Why we need to pay attention to shifting baselines in nature

Picture of Amber Harrison

Amber Harrison

Shifting baseline syndrome quietly reshapes how each generation understands the natural world. Without realising it, people accept a depleted environment as normal, which makes it harder to see what has been lost over time.

What shifting baselines mean

Shifting baseline syndrome describes the way each generation takes the state of nature they grew up with as “normal”, even if it is already heavily degraded compared with the past. Over time, those reference points keep lessening, so memories, expectations and even conservation targets are calibrated against a world that is already diminished. This can lead to a kind of “environmental generational amnesia”, where the abundance of wildlife, clarity of rivers, or thickness of ancient woods that once existed simply falls out of living memory.

Why loss becomes invisible

Because people judge change against their own childhood memories, they often underestimate the true scale of nature loss. If someone has never heard a dawn chorus thick with skylarks and warblers, they will not miss its absence, and may even think a thin, scattered birdsong is healthy.

This shrinking sense of what is “normal” means communities can become strangely complacent about degradation, arguing that things are “about the same as they’ve always been” when long-term data and older testimony tell a very different story.

Folk songs as ecological memory

Older folk songs can act as a cultural antidote to shifting baseline syndrome. Traditional lyrics are full of rivers rich with salmon, hedgerows bursting with birds, and meadows woven with wildflowers, offering glimpses of landscapes that were once taken for granted. When those songs are sung today, they quietly reveal how much has changed: the birds that no longer arrive, the fish that no longer run, the commons that have been fenced, drained or paved. In this way, folk traditions become a living archive of past ecologies, reminding listeners that the thin, quiet version of nature they know is not the only possibility.

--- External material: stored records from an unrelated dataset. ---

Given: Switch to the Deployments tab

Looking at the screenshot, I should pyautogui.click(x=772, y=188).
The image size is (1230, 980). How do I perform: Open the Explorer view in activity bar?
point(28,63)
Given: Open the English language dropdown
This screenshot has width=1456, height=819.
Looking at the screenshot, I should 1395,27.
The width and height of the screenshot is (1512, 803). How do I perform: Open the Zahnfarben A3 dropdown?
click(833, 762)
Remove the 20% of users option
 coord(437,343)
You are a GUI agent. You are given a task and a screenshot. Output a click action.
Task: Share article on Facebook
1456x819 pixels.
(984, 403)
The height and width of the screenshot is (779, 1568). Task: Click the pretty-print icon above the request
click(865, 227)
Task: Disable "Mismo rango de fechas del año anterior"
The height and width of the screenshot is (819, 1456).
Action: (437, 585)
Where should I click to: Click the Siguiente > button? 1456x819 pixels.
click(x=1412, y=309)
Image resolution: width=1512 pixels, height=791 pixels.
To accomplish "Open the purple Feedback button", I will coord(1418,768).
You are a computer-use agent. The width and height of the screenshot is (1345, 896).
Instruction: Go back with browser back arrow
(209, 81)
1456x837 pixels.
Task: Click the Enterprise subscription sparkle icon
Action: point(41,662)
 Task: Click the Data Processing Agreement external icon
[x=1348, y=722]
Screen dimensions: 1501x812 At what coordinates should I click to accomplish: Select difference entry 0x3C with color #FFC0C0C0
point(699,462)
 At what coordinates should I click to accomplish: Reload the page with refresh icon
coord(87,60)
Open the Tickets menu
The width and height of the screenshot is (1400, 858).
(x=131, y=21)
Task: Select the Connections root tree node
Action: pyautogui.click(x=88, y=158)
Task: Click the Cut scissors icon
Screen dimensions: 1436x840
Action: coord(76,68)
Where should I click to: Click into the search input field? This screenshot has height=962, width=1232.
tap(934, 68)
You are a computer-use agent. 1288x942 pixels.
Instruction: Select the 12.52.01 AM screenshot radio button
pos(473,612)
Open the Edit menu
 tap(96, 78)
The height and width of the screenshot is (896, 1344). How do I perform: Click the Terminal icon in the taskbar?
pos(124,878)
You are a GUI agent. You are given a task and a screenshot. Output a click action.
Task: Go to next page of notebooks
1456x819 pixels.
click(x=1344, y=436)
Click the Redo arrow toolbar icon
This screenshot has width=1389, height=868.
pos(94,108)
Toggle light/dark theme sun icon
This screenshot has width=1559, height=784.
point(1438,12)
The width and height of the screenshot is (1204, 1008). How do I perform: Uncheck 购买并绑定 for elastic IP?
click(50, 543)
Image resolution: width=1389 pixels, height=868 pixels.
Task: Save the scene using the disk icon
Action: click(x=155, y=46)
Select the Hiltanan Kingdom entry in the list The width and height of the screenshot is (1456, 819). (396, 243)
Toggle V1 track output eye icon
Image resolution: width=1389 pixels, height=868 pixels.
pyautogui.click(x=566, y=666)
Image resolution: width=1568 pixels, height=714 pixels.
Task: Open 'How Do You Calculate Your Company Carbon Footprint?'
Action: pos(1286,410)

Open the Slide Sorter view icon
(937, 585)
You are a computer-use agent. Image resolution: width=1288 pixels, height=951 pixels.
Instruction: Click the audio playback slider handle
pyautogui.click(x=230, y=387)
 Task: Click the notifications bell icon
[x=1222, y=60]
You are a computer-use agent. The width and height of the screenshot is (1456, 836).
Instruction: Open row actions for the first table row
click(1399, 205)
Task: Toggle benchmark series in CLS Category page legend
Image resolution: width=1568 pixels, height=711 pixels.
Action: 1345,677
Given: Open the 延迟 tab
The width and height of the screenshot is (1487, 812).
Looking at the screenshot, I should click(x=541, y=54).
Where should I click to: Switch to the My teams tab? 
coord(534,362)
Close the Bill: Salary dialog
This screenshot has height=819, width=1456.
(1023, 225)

Examples of shifting baselines in nature

One clear example is the “silent spring” morning. Older people remember country lanes where windscreens were splattered with insects after a short drive, and spring dawns when birdsong was almost deafening. Younger generations grow up with far fewer insects and a thinner chorus, yet may see this as perfectly normal. Another example is rivers that no longer sparkle. Children once swam in clear local rivers, caught minnows in jars, and knew stretches thick with trout or salmon, whereas today a murky, constrained channel is often accepted as a proper river. A third example is thinned-out forests and hedgerows, where seemingly “green” countryside – overgrazed hills, monocrops spanning hectares of fields, and narrow species-poor field margins mask the loss of dense hedgerows, old-growth trees and the rich communities of plants, insects and birds they once hosted.

What we can each do

There are practical ways for individuals to resist shifting baseline syndrome and help rebuild a sense of what healthy nature looks and feels like. One of the most powerful is to rebuild personal ecological memory by talking to older residents about how local rivers, woods and coastlines used to be, looking at archive photos, and reading older nature writing that describes past abundance. Keeping a simple nature diary, revisiting the same local spot through the seasons, and taking part in citizen science projects all sharpen perception and make the slow decline harder to ignore. Engaging with culture, whether folk songs, stories or community events that celebrate local species and seasons, also creates emotional anchors, turning abstract loss into something felt and therefore harder to accept.

When baselines shift back

Encouragingly, there are examples of expectations being reset upwards. In many cities, once-filthy rivers have been cleaned up through public pressure, regulation and restoration. As fish, kingfishers and even otters return, residents quickly adopt a new sense of what a city river should be like. Rewilded estates and farms show how rapidly birds, insects and wildflowers can rebound when natural processes are restored, giving visitors a richer mental image of what “normal countryside” might be.

Even small urban green spaces that swap close-mown lawns for wildflower meadows, ponds and scrub can rapidly transform local soundscapes and sightings, making flat, silent grass feel oddly empty. Each of these stories demonstrates that shifting baseline syndrome is not just a trap; with attention, memory and collective action, it can also be reversed, allowing us to understand and protect the nature around us.